When you slap on an ‘x’ to get a limited-edition pass to millennial favour

June 08, 2018 03:24 pm | Updated 06:20 pm IST

I have been thinking that maybe I should stop calling this scribble here a column and not (just) because it’s quite a useless juxtaposition of words which, while grammatically correct, are still pretty much a meaningless waste of space and time. No, Freudian slips aside, I wish to move on, migrate to a higher level, and call this a MaganXTheHindu collab. I would have said collaboration but I don’t think millennials know that word, just like the word ‘reconnaissance’, which is only ‘recce’ to most things born post 1990. But if Magnum ice creams and Moschino can do a collab, then why the hell am I not already riding that wad-wagon to richville?

There was a time when luxury was an industry that required investment in every sense. The makers invested time, labour and skill into it and the consumers invested sizeably to acquire their ware. But the stuff was meant to last. Unlike the fly-by-night brands of today which make gear so perishable that it’s dated by the time they’ve bagged it for you.

Trouble is that while luxury appears to be expensive, it is the cheap stuff that is truly dearer. For example, when amortised, the cost of my Goodyear-welt brogues (15 years old and still serving me fine) work out to be a lot cheaper per wear than the amount I drop on city sneakers (a new pair every few months).

So, luxury realised that an entire segment of voracious consumerism was going ignored by them.
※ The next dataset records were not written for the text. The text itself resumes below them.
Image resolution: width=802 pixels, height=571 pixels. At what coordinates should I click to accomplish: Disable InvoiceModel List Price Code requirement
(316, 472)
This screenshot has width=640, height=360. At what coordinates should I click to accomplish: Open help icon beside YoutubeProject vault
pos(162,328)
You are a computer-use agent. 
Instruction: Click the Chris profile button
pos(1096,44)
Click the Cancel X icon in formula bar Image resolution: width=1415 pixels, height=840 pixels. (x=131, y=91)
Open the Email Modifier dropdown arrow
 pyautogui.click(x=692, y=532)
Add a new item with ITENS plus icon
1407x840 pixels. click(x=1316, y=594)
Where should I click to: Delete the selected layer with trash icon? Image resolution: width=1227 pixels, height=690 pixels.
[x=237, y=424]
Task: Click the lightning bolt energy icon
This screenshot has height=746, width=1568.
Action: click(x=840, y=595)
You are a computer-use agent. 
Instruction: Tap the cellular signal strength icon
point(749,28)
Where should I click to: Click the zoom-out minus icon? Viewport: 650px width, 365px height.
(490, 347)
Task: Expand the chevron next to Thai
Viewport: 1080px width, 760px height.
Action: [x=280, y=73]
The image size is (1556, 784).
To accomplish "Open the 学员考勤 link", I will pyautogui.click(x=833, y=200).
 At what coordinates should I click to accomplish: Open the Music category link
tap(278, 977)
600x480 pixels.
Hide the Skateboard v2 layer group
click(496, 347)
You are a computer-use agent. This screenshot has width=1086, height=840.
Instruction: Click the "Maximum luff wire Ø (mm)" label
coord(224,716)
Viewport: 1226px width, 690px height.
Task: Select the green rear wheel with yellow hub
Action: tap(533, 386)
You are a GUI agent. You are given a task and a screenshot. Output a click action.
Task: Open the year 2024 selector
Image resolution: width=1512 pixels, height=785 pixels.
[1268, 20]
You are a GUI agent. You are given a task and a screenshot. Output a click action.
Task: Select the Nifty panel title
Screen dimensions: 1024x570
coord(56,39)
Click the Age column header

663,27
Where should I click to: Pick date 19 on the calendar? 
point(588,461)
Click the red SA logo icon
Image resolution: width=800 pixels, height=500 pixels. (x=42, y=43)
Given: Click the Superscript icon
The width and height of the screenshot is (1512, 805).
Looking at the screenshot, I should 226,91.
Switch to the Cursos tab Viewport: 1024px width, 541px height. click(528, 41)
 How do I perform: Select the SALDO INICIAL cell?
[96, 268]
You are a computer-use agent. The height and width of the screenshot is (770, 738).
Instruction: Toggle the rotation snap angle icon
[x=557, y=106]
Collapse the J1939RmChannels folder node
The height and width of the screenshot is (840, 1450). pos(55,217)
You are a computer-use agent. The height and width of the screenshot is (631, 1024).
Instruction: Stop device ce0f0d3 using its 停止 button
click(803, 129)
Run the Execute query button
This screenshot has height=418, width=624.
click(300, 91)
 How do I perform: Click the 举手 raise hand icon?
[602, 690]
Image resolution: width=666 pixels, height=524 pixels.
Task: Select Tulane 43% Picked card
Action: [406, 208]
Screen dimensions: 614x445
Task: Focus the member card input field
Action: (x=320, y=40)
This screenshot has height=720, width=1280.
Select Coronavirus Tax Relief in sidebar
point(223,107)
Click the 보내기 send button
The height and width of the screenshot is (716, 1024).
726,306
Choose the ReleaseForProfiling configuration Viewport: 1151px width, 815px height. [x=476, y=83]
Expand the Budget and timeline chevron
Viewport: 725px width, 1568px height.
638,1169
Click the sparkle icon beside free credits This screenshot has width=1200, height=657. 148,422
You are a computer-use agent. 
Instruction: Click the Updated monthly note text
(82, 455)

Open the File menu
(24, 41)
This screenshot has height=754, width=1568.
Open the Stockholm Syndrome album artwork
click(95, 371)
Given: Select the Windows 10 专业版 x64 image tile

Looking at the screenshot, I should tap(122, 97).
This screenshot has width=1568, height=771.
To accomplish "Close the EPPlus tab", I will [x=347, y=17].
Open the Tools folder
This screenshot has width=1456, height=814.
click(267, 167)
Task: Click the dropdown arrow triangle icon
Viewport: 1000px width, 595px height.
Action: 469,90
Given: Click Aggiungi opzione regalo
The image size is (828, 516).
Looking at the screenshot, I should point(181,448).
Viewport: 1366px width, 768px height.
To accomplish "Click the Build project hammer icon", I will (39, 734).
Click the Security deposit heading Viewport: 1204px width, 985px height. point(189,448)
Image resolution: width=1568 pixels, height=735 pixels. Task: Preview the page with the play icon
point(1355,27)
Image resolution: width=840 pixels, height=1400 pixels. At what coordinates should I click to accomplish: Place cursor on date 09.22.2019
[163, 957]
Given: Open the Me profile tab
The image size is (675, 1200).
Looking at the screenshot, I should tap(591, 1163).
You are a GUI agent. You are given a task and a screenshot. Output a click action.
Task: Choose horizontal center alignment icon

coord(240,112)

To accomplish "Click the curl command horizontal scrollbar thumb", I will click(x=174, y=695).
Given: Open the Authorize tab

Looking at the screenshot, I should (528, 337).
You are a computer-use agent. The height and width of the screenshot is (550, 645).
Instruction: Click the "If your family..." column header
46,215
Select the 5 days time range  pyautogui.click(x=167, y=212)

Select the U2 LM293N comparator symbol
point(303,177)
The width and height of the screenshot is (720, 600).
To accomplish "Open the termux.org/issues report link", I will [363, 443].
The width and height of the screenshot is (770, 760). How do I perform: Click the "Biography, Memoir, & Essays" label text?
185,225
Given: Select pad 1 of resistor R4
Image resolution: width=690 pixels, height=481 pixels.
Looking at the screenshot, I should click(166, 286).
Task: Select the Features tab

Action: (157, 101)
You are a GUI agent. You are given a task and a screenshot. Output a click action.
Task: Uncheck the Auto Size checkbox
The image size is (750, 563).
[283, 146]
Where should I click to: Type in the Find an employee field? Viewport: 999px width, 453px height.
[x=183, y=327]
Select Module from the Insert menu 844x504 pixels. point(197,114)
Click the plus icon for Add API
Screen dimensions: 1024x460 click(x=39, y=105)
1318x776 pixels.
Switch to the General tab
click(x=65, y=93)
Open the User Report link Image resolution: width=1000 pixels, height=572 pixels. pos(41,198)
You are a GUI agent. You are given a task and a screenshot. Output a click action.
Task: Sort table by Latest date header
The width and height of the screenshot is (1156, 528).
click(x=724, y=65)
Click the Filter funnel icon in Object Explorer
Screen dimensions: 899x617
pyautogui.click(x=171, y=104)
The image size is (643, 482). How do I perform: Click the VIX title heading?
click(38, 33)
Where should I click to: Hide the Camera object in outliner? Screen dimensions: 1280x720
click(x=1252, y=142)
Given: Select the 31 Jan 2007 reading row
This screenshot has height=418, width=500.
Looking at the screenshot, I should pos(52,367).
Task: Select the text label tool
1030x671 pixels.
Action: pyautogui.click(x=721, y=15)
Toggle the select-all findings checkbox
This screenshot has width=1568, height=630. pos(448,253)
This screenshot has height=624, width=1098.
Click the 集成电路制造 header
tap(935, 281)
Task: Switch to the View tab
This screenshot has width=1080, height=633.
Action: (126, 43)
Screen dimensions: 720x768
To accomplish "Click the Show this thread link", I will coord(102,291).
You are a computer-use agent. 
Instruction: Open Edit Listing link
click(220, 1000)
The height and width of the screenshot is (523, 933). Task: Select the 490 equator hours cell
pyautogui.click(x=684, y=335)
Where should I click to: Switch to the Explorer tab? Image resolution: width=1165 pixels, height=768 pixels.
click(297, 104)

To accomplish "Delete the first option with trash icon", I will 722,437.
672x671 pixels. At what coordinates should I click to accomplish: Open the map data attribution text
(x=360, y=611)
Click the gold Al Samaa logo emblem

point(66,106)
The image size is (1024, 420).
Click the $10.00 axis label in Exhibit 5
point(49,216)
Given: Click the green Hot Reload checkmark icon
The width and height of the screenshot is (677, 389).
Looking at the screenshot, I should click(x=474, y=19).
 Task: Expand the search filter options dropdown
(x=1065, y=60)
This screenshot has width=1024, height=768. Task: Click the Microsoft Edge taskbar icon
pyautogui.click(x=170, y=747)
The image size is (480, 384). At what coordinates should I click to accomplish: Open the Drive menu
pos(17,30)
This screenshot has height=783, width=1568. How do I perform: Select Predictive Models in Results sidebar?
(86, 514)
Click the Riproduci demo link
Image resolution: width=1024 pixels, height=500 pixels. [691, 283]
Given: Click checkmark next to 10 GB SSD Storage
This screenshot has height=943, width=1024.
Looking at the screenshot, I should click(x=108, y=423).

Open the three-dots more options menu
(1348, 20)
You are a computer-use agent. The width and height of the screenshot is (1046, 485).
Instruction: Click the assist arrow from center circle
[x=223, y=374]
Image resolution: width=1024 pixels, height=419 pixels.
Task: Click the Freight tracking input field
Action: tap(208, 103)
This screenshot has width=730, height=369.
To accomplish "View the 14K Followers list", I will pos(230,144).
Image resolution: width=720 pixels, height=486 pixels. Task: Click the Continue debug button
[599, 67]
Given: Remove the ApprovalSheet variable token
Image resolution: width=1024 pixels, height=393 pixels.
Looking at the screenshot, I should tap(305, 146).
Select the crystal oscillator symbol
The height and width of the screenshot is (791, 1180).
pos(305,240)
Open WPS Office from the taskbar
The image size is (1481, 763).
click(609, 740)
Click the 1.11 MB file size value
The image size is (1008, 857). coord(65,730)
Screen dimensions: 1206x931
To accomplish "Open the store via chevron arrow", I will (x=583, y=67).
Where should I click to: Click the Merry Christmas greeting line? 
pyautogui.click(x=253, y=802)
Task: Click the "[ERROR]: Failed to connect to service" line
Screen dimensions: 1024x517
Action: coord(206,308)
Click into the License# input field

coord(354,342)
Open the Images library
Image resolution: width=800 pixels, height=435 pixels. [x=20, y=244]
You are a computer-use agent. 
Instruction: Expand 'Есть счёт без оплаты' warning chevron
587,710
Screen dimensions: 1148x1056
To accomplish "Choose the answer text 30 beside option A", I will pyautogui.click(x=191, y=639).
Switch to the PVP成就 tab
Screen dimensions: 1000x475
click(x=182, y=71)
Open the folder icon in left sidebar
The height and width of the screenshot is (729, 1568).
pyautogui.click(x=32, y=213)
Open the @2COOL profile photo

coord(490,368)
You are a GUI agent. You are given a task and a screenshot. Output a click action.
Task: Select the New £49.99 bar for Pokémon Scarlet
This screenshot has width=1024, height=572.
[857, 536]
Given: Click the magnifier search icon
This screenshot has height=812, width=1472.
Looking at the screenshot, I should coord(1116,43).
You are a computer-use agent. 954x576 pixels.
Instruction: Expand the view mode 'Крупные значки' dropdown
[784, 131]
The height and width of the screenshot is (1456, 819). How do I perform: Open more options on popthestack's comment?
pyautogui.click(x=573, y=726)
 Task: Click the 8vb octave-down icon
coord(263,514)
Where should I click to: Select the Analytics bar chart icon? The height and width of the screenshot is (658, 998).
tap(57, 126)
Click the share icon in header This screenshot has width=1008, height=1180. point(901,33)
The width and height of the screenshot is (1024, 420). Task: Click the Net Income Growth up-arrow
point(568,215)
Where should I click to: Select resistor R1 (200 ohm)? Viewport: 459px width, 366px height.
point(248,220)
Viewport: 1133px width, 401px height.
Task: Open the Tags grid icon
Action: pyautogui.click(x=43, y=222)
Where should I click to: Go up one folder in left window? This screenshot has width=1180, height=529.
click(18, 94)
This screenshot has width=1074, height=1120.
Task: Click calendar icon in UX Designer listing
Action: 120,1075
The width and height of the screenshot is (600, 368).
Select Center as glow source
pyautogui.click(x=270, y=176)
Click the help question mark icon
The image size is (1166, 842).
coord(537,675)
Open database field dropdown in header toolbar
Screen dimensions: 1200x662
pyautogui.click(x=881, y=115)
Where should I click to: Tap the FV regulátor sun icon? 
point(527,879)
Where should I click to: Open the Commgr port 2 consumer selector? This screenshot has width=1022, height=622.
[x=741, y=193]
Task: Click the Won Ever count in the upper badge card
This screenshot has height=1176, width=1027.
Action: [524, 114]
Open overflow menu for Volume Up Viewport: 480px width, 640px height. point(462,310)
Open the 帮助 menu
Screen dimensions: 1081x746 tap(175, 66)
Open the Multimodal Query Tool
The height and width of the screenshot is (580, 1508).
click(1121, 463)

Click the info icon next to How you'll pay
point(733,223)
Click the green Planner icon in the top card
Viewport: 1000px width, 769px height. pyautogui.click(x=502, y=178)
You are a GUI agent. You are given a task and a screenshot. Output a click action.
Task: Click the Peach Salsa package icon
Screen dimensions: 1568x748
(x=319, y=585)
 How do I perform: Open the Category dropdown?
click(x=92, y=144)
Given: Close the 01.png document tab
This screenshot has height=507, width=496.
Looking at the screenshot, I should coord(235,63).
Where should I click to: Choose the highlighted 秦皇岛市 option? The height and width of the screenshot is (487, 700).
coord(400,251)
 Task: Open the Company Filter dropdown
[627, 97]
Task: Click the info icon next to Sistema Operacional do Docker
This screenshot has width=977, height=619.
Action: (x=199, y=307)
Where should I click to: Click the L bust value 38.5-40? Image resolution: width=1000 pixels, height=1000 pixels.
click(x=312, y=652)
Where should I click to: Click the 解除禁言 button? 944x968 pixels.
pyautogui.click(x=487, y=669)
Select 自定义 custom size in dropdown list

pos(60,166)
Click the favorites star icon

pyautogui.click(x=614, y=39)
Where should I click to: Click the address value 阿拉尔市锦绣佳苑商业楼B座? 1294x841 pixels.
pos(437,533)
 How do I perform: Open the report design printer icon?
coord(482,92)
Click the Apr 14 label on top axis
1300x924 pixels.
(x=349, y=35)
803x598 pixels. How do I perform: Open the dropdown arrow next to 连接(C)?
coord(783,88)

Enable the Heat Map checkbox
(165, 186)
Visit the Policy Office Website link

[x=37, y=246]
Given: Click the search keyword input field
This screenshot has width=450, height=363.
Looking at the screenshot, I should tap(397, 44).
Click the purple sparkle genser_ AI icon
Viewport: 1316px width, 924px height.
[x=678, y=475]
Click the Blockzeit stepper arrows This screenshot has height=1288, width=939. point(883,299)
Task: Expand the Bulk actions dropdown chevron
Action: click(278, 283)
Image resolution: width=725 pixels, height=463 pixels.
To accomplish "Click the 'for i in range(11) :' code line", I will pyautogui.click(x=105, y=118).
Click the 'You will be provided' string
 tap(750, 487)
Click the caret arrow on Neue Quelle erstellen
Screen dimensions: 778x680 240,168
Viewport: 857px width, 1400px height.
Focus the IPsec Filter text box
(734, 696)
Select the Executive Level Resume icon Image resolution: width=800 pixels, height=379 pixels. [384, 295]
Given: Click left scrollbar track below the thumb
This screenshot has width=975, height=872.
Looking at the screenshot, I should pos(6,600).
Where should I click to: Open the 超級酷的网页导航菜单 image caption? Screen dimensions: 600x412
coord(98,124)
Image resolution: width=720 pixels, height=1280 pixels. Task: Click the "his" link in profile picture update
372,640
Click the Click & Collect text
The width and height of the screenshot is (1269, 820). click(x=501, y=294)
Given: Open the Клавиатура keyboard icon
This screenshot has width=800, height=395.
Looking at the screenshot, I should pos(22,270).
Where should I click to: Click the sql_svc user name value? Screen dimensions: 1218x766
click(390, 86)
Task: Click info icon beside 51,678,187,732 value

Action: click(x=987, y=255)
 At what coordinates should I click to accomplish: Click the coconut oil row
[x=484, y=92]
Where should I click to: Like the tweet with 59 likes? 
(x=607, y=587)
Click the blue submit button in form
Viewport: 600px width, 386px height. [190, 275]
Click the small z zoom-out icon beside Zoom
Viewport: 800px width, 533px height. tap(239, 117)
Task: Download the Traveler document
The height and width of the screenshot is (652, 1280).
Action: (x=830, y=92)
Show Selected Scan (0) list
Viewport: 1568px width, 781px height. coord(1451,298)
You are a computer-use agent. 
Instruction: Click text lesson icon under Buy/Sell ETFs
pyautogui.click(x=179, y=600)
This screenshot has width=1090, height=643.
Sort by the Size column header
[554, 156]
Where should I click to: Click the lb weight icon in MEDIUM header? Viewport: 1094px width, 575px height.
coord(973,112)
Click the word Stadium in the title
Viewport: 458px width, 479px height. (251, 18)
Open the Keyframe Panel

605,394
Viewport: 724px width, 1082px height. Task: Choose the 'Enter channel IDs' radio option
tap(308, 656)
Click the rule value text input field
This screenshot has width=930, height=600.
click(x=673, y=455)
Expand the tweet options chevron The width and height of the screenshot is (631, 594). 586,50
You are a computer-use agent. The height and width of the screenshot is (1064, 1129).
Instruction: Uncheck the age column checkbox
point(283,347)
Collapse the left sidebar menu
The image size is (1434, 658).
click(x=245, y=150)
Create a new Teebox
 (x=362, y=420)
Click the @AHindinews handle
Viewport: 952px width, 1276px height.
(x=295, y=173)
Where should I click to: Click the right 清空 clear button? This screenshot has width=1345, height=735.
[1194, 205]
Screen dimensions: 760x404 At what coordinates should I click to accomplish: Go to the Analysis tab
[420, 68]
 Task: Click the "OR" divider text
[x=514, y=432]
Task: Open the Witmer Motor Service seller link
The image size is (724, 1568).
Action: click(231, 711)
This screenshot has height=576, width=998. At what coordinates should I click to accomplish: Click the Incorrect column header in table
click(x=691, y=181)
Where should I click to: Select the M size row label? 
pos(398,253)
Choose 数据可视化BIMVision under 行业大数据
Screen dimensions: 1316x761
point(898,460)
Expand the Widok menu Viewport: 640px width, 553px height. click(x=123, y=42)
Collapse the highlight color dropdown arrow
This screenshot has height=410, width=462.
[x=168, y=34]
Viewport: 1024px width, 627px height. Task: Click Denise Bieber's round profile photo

And just like Broadnose Sevengill sharks, which can smell a dead carcass miles away and move in fast (now don’t say you never learn anything new here), the big brands too decided to find a way to milk this cash cow of overnight trends.

But to simply lower their standards wouldn’t have worked, so they brought in the street side crew or any other random social media sensations, inviting them into their spaces and letting them run ‘free’. The result was then packaged neatly with words like “collaborative” and “limited release” thrown in for good measure and suddenly, everything was renewed.

Today, Supreme, a skateboarding brand, commands more presence and covet-value than Louis Vuitton! Off-White’s Virgil Abloh goes about spreading his collab seed as if scattering it in the wind, and every brand, no matter how unrelated in their product line (from Nike to Rimowa), want some of his magic dust. A top Italian design house like Moschino needs an ice cream bar to announce that fashion should be bold and fearless! Adidas has made Kanye West and Pharrell Williams more money selling shoes than their music will possibly ever ring in (and Pharrell has the chops, mind you). And it might be easier to invite the real Michael Jordan over for dinner than to get a pair of Nike’s Levi’sXAirJordan collab. At this rate, my plumber and pizza delivery guy may soon enter into some sort of pact and, yeah, even I don’t know where I am going with this…

But this isn’t it, worse still is when bloggers from the beauty brigade use the ubiquitous ‘X’ in their hashtag game (‘Trying to sound deep blog insta handle’ X ‘Any brand which will pay me’) for assignments where, in exchange for cash, they sell their souls and rant off an annoying little recital celebrating the brand and all its marvellousness. It is true then, collab is the new black. Or is that CollabXBlack? Meta-Collab, anyone? I think I just got too smart for you, dear reader.

This column is for anyone who gives

an existential toss.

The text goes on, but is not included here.